_Task to carry out_
Reproduce the data below word for word, leaving out the pictures.

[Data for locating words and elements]
• • •
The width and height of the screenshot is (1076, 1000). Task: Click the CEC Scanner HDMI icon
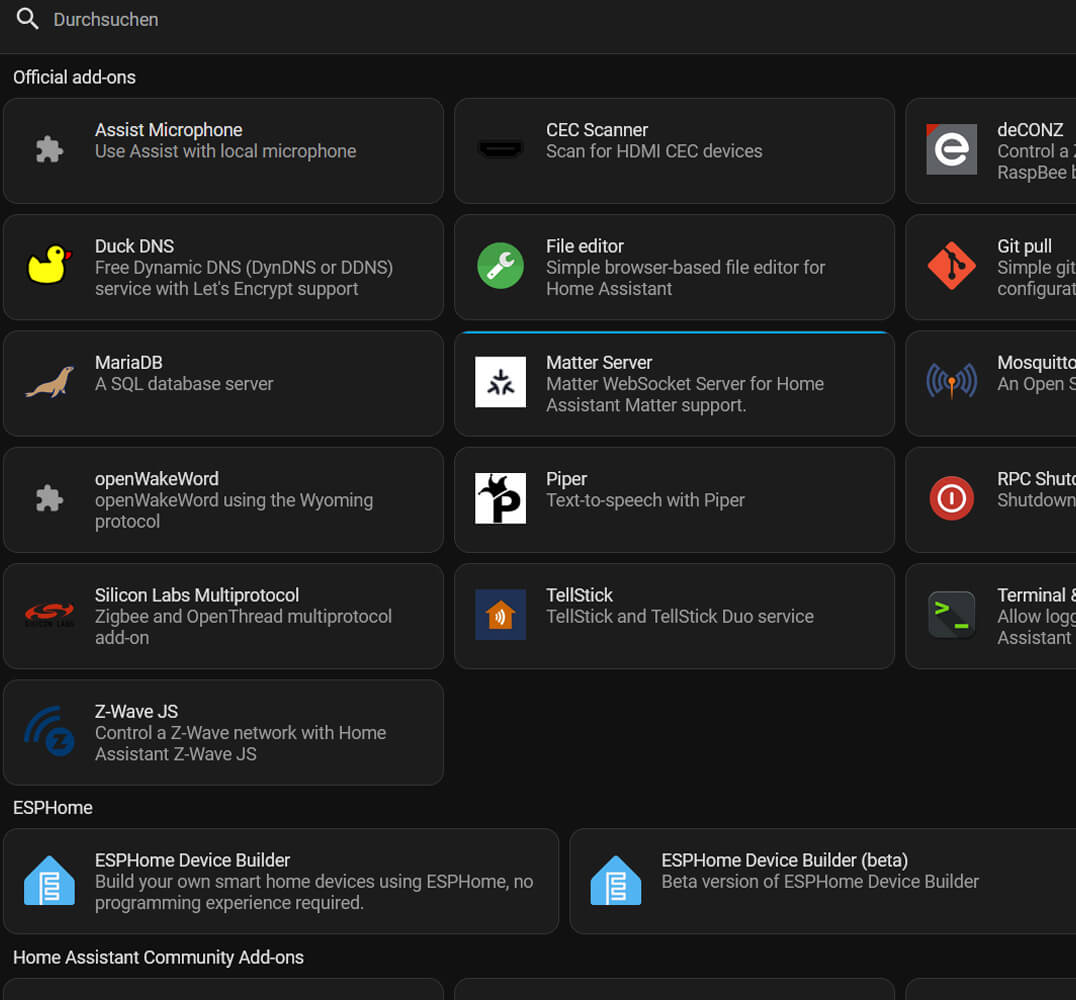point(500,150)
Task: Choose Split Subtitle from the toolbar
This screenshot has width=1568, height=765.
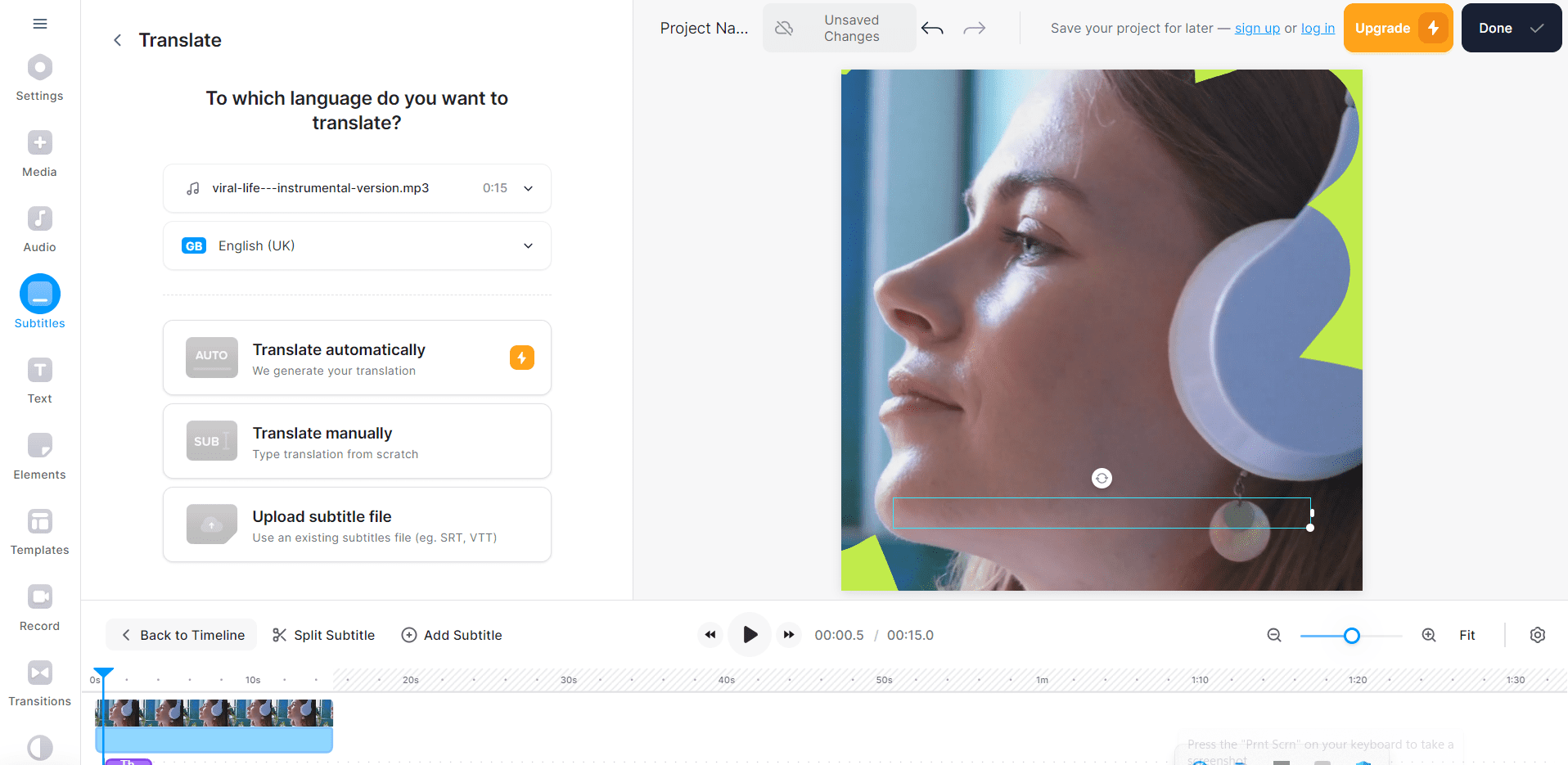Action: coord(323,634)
• • •
_Solution to the problem_
The width and height of the screenshot is (1076, 1000). Task: Click the CEC Scanner HDMI icon
point(500,150)
Task: Choose Split Subtitle from the toolbar
This screenshot has width=1568, height=765.
Action: coord(323,634)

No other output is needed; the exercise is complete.